DIRECTIVE
Count the lines in the listing below that contain the string "panel", matching case exactly, and give only the number.

Target pointing data listing
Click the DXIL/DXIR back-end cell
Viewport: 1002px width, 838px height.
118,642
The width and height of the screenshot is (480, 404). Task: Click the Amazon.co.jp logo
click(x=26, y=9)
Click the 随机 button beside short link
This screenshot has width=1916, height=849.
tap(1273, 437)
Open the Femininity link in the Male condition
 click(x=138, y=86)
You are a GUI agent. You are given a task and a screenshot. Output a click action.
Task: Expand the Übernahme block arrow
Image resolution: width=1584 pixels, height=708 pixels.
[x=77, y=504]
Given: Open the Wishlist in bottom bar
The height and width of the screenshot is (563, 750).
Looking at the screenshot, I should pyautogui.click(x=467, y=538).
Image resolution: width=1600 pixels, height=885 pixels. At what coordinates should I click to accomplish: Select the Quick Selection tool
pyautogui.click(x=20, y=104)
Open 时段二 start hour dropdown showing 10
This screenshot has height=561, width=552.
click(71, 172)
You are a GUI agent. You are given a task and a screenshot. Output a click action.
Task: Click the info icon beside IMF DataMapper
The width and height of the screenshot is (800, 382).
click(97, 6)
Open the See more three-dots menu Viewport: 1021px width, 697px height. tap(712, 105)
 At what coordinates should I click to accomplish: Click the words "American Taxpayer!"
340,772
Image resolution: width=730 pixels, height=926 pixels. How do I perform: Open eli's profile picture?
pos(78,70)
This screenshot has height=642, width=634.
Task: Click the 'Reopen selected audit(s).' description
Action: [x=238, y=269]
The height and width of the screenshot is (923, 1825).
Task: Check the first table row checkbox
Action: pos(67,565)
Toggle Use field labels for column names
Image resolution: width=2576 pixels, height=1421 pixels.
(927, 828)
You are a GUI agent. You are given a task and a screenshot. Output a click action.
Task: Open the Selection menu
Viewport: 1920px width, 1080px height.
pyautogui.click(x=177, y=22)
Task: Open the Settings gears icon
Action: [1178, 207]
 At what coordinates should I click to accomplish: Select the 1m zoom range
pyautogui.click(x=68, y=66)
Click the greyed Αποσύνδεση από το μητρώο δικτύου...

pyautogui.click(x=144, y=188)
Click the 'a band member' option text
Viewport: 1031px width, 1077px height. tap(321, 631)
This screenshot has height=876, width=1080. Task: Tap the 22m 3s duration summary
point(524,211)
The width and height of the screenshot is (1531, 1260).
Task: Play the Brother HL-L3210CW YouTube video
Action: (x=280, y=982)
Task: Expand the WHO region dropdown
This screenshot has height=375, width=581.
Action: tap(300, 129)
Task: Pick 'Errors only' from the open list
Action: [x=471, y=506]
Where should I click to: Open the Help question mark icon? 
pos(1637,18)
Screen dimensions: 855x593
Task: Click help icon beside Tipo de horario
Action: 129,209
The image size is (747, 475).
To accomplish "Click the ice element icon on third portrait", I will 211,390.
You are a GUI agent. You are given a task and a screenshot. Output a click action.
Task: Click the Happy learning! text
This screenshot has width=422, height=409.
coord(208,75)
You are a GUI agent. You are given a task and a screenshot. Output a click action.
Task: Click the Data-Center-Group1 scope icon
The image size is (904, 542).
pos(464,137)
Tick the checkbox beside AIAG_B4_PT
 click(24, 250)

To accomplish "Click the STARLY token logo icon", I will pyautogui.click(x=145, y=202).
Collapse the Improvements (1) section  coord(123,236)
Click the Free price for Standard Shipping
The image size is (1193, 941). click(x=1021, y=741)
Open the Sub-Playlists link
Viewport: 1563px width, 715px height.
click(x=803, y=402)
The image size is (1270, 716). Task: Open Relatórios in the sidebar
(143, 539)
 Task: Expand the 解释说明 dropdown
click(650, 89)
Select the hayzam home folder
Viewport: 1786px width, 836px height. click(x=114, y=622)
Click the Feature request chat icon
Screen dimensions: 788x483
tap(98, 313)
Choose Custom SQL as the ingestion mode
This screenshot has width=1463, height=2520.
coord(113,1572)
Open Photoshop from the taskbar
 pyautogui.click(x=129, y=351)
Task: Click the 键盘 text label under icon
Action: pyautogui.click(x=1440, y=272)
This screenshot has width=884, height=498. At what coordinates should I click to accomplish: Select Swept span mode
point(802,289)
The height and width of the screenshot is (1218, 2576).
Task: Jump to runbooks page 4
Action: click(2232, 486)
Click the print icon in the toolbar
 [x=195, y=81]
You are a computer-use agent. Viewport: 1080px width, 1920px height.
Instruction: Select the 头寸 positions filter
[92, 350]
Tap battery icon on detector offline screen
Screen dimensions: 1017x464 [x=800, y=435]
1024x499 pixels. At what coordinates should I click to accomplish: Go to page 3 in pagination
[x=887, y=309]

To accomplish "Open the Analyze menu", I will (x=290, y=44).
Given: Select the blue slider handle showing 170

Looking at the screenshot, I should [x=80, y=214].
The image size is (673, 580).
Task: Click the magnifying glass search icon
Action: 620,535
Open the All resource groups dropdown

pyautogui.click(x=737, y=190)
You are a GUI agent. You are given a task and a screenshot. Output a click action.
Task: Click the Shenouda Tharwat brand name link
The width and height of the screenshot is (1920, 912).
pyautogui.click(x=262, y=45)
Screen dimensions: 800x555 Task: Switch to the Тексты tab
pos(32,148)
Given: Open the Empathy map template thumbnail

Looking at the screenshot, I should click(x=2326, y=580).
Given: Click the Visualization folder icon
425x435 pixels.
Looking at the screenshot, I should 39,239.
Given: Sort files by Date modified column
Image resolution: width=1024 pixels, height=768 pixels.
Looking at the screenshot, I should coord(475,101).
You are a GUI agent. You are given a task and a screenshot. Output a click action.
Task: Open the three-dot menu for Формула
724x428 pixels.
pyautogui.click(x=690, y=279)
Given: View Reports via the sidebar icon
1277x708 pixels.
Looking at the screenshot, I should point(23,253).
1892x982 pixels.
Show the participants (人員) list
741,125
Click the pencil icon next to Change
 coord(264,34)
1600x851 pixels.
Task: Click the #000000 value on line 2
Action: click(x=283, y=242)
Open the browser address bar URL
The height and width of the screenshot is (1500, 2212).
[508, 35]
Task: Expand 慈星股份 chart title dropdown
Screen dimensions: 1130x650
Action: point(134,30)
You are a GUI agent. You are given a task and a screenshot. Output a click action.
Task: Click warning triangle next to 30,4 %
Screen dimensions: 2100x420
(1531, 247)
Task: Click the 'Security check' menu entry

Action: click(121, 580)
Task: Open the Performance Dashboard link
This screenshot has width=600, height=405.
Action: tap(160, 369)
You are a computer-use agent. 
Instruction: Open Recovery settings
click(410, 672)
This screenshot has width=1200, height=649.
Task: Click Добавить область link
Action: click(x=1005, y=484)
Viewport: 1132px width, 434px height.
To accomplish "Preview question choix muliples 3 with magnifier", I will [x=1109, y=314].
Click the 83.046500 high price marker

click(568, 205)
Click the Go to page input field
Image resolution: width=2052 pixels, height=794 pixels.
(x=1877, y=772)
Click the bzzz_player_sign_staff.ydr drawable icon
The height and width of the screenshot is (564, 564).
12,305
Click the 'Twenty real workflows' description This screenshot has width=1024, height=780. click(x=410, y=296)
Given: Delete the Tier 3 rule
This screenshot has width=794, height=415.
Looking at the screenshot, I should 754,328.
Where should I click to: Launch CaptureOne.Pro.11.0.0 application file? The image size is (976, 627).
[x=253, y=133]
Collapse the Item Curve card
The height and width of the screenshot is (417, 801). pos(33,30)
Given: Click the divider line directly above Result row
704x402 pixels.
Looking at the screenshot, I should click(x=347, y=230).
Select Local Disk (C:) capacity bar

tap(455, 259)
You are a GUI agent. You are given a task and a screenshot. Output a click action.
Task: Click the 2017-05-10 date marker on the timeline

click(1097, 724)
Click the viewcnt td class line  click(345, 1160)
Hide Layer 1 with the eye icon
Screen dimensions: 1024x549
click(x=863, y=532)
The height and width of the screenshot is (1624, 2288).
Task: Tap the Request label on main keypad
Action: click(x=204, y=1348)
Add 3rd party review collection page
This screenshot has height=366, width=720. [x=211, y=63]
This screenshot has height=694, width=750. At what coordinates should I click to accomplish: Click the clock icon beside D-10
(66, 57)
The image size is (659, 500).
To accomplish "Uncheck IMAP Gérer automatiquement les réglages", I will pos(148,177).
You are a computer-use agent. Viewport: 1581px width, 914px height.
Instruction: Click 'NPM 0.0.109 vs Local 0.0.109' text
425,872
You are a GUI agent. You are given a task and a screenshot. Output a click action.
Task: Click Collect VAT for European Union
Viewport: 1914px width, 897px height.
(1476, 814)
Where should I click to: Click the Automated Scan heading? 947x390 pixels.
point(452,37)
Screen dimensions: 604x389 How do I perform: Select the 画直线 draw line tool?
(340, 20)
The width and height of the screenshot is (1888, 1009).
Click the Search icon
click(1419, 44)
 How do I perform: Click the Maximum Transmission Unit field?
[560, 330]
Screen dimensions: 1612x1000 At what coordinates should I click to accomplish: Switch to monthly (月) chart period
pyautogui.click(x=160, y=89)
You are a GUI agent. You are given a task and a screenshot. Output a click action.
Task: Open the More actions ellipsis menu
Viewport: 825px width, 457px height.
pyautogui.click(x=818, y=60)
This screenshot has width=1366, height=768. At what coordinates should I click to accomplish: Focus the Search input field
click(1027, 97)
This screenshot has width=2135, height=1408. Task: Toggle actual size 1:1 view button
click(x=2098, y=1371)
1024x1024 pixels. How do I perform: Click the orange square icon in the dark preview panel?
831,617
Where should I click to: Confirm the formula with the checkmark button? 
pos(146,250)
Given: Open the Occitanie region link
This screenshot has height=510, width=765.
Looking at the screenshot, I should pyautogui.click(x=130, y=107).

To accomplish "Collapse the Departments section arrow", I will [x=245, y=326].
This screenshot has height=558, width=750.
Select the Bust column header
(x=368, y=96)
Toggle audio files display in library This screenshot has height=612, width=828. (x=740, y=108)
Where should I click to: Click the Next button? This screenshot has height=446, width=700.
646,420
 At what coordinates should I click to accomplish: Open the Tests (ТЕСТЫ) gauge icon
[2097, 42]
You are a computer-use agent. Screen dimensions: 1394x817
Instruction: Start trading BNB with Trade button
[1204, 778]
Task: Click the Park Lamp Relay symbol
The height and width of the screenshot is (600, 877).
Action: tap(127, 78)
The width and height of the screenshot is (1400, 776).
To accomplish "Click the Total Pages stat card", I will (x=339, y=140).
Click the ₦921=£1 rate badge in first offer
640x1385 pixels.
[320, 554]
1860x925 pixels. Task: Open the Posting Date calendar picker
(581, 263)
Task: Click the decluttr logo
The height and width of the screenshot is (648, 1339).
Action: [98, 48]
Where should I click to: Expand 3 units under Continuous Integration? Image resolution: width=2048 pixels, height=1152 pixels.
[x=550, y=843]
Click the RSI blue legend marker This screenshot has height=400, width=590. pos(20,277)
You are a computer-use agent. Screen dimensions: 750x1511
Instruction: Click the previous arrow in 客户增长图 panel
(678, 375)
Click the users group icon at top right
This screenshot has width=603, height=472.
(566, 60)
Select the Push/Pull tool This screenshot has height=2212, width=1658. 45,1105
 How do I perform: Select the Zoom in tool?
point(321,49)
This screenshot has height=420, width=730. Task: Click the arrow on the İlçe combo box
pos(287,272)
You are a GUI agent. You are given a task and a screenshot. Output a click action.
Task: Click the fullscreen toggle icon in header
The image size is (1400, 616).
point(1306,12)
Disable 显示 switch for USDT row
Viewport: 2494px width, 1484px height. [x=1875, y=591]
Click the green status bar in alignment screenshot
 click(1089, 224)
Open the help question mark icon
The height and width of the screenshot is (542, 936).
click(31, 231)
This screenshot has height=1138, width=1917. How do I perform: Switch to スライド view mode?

ANSWER
2